After verifying the noise reduction ability of the proposed Adam-DBNs method in typical samples, this paper further compares it with CNN, which is a common one-dimensional sequence modeling method that has been widely used in speech enhancement and biosignal denoising tasks. In order to make a fair comparison, the comparison model adopts the same input structure and training data as the Adam-DBNs, and the number of training rounds and optimizer settings are also the same. The specific CNN parameters are displayed in
Table 3.
Table 4 shows the performance comparison of the two methods in terms of several metrics.
From
Table 4 and
Figure 8, it can be seen that the Adam-DBNs achieve smoothing curves in waveform noise reduction. At the same time, they are closer to the original signals after noise reduction. Their comprehensive scores are significantly higher than those of the CNN models, which further verifies the stability and generalization ability of this paper’s method under noisy conditions.
4. Conclusions
In this study, an electrical signal denoising method combining STFT and DBNs is proposed for processing the glottal node vibration signals collected by piezoelectric thin-film sensors in complex noise environments. The method firstly constructs the time–frequency spectrogram by STFT; subsequently, the nonlinear features of the signal are learned by the DBN model, the time-domain reconstruction is completed, and the diagonal averaging method is used in the reconstruction stage to maintain the structural integrity of the temporal sequence.

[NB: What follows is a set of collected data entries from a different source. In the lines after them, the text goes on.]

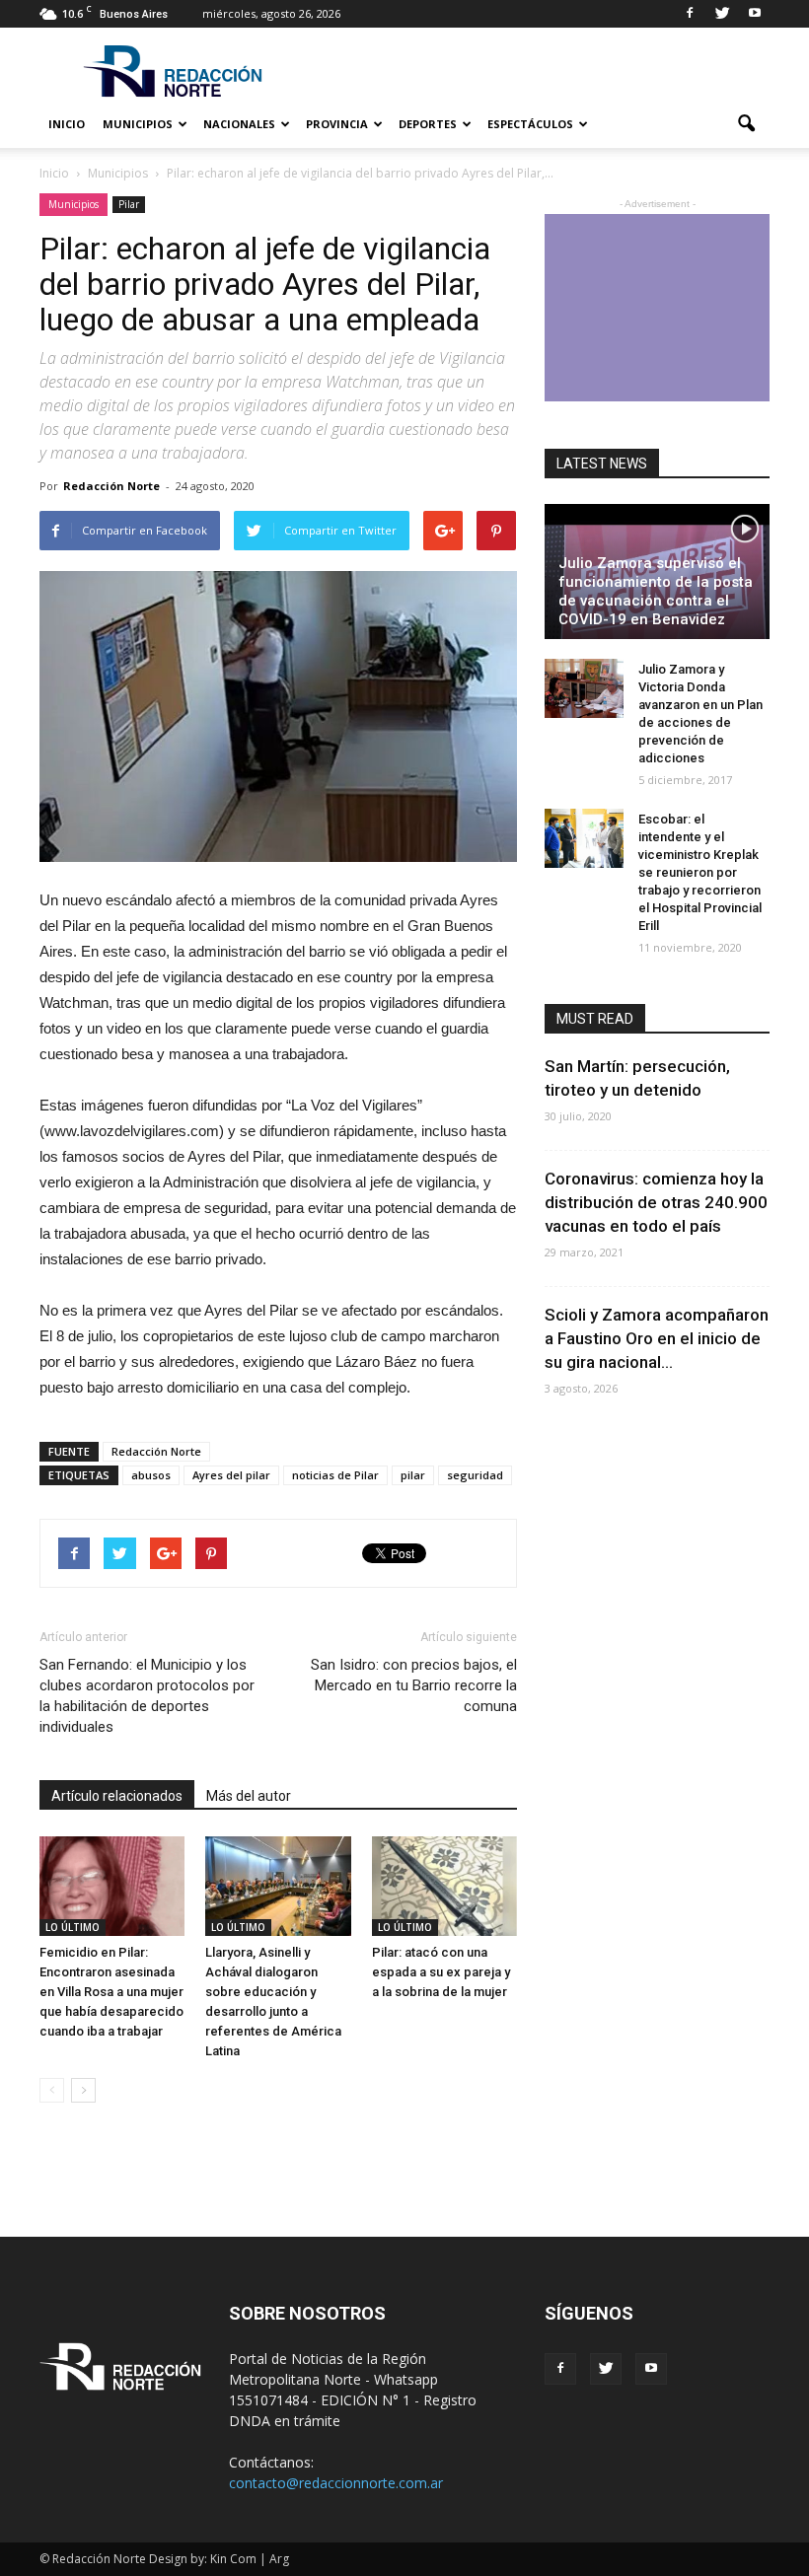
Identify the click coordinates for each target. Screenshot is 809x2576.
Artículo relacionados (117, 1796)
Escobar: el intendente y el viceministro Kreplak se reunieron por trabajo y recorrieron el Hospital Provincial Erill (700, 872)
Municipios (138, 123)
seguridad (475, 1474)
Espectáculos (530, 123)
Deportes (428, 123)
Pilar (128, 204)
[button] (746, 124)
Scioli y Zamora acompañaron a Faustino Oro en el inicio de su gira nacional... (657, 1338)
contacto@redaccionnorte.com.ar (336, 2482)
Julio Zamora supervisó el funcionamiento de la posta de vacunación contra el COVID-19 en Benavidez (655, 591)
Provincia (337, 123)
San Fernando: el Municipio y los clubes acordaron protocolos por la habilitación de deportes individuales (147, 1696)
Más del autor (248, 1796)
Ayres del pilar (231, 1474)
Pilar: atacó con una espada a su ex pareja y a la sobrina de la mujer (441, 1972)
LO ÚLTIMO (72, 1927)
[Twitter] (722, 14)
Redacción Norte (111, 485)
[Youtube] (755, 14)
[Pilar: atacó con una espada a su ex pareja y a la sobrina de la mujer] (444, 1886)
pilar (413, 1474)
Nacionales (239, 123)
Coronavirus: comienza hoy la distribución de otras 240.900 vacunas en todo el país (656, 1202)
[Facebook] (689, 14)
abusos (151, 1474)
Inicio (66, 123)
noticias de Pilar (335, 1474)
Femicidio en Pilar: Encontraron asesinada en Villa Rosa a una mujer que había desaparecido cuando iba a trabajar (111, 1992)
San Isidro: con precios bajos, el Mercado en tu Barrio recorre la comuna (414, 1685)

Existing methods mentioned in the introduction for specific problems, while effective, are often limited by linear or shallow modeling assumptions that make it difficult to thoroughly deal with complex nonlinear noise residuals in the laryngeal signal. The success of this work’s strategy of initial STFT suppression combined with the deep reconstruction of DBNs is keyed to the generative nature and hierarchical unsupervised pre-training of DBNs. Rather than simply learning a mapping function, DBNs efficiently model the intrinsic probability distribution of a clean laryngeal vibration signal through their RBM stacks. This allows the model to not only suppress noise but also “generate” or “reconstruct” a signal structure that better matches the physiological vibration characteristics based on the learned data distribution.
Quantitatively, the proposed Adam-DBNs method achieved a 6.77% improvement in waveform similarity (PPMCC), reduced the local noise energy (LNE) by 0.099696, and improved spectral flatness from 0.001395 to 0.001301, resulting in a composite score increase from 69.07 to 93.33 compared with a baseline CNN. These metrics demonstrate the effectiveness of our model in enhancing the signal quality and reducing noise across both time and frequency domains.
In future work, several promising directions can be explored. First of all, expanding the model’s robustness to more diverse noise conditions and speech patterns, including tonal languages and emotional speech, would improve its generalization. In addition, integrating adaptive windowing strategies in STFT preprocessing may further optimize the resolution trade-off in time–frequency representation. Ultimately, extending the current model into a real-time embedded system could facilitate on-device applications such as voice-controlled wearable systems or silent-speech interfaces. Future research could also investigate hybrid architectures combining DBNs with attention mechanisms or graph-based models to better capture temporal dependencies in biosignals.